Detailing how much exercise is needed to burn off calories not only “demonises” food, it also oversimplifies nutrition, experts have told HuffPost UK.
The warnings come following a 2019 study led by Loughborough University suggested physical activity calorie equivalent (PACE) food labelling could help the nation select healthier food choices and tackle obesity.
The research found that when presented with labels such as “calories in this pizza require 45 minutes of running to burn”, participants cut around 200 calories from their daily intake.
But Nichola Ludlam-Raine, a British Dietetic Association spokesperson and registered dietitian, said this form of labelling can be “extremely problematic”, as it “portrays the idea that food needs to be earnt or burnt off”.
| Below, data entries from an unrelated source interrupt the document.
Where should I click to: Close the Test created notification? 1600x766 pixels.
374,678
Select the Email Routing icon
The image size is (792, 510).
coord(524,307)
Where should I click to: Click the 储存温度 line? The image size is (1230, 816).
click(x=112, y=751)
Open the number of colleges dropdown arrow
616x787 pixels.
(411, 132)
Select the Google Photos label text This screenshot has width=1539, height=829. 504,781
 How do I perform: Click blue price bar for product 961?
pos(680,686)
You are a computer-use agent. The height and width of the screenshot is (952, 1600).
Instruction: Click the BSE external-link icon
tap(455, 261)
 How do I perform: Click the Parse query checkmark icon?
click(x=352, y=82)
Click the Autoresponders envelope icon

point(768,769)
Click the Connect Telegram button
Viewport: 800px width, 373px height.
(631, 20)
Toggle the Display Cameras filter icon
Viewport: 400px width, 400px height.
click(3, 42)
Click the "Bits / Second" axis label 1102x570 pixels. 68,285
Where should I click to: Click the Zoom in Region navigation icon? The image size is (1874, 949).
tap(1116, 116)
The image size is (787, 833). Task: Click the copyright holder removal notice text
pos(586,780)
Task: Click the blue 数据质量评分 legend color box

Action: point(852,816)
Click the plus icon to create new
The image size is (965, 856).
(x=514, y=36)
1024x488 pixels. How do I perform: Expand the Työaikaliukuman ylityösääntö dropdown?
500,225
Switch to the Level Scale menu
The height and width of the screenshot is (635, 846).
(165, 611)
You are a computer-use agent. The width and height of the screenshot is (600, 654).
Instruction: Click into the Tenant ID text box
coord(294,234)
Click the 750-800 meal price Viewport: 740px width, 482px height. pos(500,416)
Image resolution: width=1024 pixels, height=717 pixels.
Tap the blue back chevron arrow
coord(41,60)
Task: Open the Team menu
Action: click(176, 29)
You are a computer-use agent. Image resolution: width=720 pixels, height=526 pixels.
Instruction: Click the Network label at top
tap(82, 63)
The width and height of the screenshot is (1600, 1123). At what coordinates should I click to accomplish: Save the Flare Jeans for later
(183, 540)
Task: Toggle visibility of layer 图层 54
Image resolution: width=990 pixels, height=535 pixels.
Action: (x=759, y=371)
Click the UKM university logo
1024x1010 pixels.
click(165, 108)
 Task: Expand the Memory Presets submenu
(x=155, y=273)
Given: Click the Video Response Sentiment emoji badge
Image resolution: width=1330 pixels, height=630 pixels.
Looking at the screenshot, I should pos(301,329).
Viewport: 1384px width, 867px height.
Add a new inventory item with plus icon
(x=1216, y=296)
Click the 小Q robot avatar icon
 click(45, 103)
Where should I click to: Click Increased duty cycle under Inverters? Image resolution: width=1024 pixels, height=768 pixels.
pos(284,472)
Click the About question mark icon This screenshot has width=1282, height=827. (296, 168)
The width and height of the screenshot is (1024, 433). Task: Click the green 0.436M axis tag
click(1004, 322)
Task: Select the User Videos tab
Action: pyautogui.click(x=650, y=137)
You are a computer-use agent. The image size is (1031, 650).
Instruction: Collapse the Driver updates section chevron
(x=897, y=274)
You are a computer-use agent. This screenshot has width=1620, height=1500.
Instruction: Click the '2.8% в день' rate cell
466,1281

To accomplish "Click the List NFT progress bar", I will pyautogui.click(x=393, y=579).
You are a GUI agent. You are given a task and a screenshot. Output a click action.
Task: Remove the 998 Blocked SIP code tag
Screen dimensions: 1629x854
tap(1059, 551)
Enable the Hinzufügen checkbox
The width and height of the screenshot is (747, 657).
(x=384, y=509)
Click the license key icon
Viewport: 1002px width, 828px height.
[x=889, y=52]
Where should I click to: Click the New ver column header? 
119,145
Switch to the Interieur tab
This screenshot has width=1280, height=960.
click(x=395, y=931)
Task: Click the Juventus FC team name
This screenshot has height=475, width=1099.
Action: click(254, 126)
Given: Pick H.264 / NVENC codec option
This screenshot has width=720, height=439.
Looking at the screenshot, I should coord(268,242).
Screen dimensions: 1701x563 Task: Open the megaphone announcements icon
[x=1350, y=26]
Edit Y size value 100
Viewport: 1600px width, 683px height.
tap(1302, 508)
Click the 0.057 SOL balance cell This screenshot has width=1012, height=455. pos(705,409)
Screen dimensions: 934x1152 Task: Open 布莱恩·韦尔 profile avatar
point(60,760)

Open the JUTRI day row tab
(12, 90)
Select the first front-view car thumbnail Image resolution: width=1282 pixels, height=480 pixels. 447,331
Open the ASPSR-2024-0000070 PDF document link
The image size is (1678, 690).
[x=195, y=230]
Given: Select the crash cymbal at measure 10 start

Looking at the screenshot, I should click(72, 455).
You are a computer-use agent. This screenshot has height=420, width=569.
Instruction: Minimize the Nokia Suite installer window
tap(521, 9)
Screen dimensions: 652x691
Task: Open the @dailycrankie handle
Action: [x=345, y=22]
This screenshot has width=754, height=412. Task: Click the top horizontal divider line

“This is not true because our bodies burn calories even at rest, and we all burn a different number of calories based on our age, gender, size and muscle mass,” she told HuffPost UK. “You don’t have to burn off or earn a pizza, but you do need to eat it within the context of a healthy and balanced diet across the week.”
Ludlam-Raine added that calories do not paint a full picture of the nutritional value of food. “For example, 200 calories of vegetables provides much more in the way of nutrients and fibre than 100 calories of biscuits, which provides a lot of added sugar. And that’s not to say that we can’t eat biscuits, it’s just we should eat them less often than vegetables.”
She pointed out that PACE labelling is also less inclusive than the current “traffic light” labelling, as not everyone can run and walk.
Dietician Dimple Thakrar echoed these sentiments, adding that the danger with something like this is that we “demonise certain foods as ‘bad’ foods”.
“[PACE] has huge potential to promote unhealthy relationships with food,” she said. “Nutrition is not black or white. While this will help people appreciate the impact of high calorie foods, without balanced educational messages, this may encourage distorted eating behaviours particularly in young teens.”
“This may encourage distorted eating behaviours particularly in young teens.”
This is something Tom Quinn, director of external affairs at the charity Beat, also believes would be an issue – he says labelling food with exercise details can be particularly triggering for those suffering from, or vulnerable to, eating disorders.
“We know that many people with eating disorders struggle with excessive exercising, so being told exactly how much exercise it would take to burn off particular foods risks exacerbating their symptoms,” he said. “Policy makers looking to incorporate this change need to consider the impact that it may have on people’s mental health.”
In the long-term, Ludlam-Raine has her doubts that PACE labelling would make that much difference, pointing out that the study was conducted in a lab setting, rather than in real-life. “People still smoke despite the horrific images that are now displayed on packets, which shows that people become immune to pictorial messages over time,” she said.
“Remember, you cannot out-run a bad diet. You can’t just live off chocolate and fizzy drinks as long as you run or walk enough, that simply isn’t healthy.”